Галифакс сообщал в отчете, что Майский был «явно смущен», отвечая на эти вопросы. Майский же, в своем отчете об этой встрече тоже указывал, что министр был явно не в своей тарелке. «Галифакс был очень натянут и неестественен, говорил медленно, выдавливающим голосом и осторожно взвешивая выражения, часто останавливался и подолгу смотрел в потолок. Был подчеркнуто вежлив даже в моменты, когда в ходе разговора я переходил в атаку, что было несколько раз. Все время чувствовалось, что, глядя на меня, Галифакс мысленно задает вопрос: враг ты или не враг?» Ясно, что британское правительство искало ответа прежде всего на этот вопрос. Отчет Майского о беседе вполне согласуется с отчетом Галифакса, в нем не упоминается только о саркастических замечаниях министра относительно предшествующей советской политики и о его собственном смущении, если оно на самом деле было. Майский обещал довести эти вопросы до сведения своего правительства, что и сделал незамедлительно.21
Можно допустить, что и Майский и Галифакс были смущены ситуацией, хотя никто не заставляет с этим соглашаться. Прошло два месяца с тех пор, как Майский в последний раз виделся с Галифаксом и теперешнюю советскую позицию было не так-то легко защищать. Впрочем, так же как и британскую, имея в виду путаницу, накопившуюся в процессе англо-франко-советских переговоров за весну и лето. Иногда случались смешные ситуации после встречи Майского с британскими официальными лицами. Можете себе представить посла и министра, спешащих в свои кабинеты, и секретарей, которые торопятся записать их воспоминания об этой и последующих встречах. Историки должны быть благодарны им за такую аккуратность.

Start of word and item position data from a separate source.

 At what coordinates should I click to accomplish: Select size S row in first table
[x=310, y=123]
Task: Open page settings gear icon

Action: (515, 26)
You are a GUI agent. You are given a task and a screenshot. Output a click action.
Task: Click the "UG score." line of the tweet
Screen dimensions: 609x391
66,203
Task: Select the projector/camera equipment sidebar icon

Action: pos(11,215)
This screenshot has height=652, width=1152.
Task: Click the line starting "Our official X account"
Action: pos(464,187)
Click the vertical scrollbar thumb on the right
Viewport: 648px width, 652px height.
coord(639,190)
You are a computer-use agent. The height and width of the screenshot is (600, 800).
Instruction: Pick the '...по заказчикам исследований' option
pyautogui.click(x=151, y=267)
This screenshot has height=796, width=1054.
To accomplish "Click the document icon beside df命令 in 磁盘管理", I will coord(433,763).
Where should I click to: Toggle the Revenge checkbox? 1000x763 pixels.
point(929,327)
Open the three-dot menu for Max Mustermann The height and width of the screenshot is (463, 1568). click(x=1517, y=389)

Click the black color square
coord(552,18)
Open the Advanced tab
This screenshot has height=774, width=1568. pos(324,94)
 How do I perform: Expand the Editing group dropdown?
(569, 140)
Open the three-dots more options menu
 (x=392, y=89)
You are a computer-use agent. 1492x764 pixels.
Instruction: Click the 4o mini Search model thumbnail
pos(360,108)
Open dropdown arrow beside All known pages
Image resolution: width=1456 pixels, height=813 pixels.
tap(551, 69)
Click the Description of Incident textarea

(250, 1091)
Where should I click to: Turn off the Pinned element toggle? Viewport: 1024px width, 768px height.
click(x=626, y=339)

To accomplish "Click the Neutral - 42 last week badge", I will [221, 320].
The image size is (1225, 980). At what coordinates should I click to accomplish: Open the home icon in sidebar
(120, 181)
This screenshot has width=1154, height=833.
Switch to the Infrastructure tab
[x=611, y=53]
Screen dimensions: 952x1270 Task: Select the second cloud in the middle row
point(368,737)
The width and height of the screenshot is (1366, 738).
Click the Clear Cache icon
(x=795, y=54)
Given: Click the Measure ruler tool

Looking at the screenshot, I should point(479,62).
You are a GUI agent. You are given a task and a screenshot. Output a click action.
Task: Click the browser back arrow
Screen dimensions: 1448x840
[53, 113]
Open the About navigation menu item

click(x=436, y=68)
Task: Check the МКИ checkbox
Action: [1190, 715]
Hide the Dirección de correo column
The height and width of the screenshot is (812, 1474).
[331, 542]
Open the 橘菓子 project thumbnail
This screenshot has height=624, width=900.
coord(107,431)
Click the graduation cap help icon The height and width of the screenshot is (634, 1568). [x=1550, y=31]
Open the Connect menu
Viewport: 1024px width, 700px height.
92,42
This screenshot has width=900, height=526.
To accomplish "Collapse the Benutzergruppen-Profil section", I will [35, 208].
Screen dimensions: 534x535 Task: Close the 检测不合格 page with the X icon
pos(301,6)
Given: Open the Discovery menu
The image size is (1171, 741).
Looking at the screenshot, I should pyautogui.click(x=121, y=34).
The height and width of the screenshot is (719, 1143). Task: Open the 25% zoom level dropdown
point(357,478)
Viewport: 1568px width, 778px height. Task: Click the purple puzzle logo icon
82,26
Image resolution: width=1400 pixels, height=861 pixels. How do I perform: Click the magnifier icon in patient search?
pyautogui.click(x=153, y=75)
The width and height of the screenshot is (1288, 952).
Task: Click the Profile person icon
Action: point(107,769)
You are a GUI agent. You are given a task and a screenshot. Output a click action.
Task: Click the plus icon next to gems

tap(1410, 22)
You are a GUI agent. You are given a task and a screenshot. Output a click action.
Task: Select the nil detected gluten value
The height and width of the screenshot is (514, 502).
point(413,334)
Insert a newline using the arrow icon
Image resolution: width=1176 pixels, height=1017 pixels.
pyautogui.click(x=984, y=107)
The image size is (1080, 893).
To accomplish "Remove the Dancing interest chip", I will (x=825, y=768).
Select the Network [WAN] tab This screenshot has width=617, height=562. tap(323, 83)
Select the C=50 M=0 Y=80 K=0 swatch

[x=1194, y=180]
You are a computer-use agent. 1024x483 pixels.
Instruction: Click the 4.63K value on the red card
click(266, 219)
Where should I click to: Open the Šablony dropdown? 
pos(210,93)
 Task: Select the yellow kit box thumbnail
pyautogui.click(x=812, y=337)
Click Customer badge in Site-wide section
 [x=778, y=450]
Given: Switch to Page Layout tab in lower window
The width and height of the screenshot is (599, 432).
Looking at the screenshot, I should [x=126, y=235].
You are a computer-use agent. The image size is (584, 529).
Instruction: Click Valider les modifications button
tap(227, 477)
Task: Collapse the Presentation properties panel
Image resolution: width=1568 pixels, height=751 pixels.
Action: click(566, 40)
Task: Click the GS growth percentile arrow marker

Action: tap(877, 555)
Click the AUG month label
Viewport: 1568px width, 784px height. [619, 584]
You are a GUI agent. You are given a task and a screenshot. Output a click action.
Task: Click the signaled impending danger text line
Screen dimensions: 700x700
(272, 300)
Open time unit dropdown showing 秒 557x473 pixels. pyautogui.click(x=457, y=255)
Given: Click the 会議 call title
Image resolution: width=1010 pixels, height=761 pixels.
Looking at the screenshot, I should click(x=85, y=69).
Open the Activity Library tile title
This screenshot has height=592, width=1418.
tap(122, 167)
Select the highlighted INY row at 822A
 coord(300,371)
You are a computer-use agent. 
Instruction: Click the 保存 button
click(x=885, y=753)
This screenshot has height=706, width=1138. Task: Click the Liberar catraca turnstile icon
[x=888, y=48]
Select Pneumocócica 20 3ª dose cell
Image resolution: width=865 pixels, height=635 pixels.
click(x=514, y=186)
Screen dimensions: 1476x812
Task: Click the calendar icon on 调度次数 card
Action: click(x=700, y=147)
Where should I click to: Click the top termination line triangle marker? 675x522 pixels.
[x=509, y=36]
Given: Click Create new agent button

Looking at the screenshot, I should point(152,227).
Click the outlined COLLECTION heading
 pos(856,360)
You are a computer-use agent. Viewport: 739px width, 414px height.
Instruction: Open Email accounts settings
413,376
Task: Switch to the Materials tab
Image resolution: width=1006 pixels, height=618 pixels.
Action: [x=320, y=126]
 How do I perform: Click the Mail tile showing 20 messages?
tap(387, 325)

Ответ железного Молотова Майскому был резким и не сулящим ничего хорошего. «Англия, если она действительно хочет, могла бы начать с СССР переговоры о торговле, так как СССР остается и думает остаться нейтральным в отношении войны в Западной Европе, если, конечно, сама Англия своим поведением в отношении СССР не толкнет его на путь вмешательства в эту войну». Судьба Польши, Добавлял Молотов, зависела от многих факторов и противодействующих друг другу сил. В данный момент предсказать исход всего этого было невозможно.22
На следующий день 27 сентября Майский передал Молотову краткое послание Форин офиса. В нем Галифакс не смог удержаться от довольно едких комментариев о непредсказуемости нынешней и всей предыдущей советской политики. Какого рода действия требуются от нас, спрашивал Галифакс, чтобы заставить Советский Союз отказаться от своего нейтралитета? Посол «не смог дать сколь-нибудь вразумительного ответа».23
Несмотря на столь прохладное отношение Москвы, Майский все же хотел, похоже, проложить для англичан пусть узкую, но дорожку, и побудить Форин офис к сближению с советским правительством. В Лондоне на этот счет были самые разные мнения. Сидс в Москве просто мечтал о том, чтобы «вбить клин между двумя агрессорами».24 Форин офис придерживался того же мнения и подумывал о посылке еще одной миссии в Москву. «Я готов предпринять любые практические шаги, — говорил Кадоган, — чтобы попытаться как можно дальше развести Германию и Советский Союз, а позднее, если окажется возможным, опять заставить его помогать нам и нашим друзьям». Посылка еще одной миссии в Москву представлялась однако нецелесообразной. Эту позицию разделял Ванситтарт, влияние которого было теперь невелико: «...Я надеюсь, что мы не падем так низко. Мы и так получили здоровенный пинок под зад. Можем получить и кое-что похуже и гораздо болезненней; но сейчас мы имеем по крайней мере моральную компенсацию в виде мнения других стран. А если унизимся до поездки в Москву, то потеряем и это. Давайте всеми средствами воздерживаться от ответа враждебностью на враждебность и сохраним на лице пусть кислую, но улыбку. И только не это!» Даже этот всегда реалистично мыслящий человек был разочарован и испытывал смущение за свое прошлое стремление к англо-советскому сближению.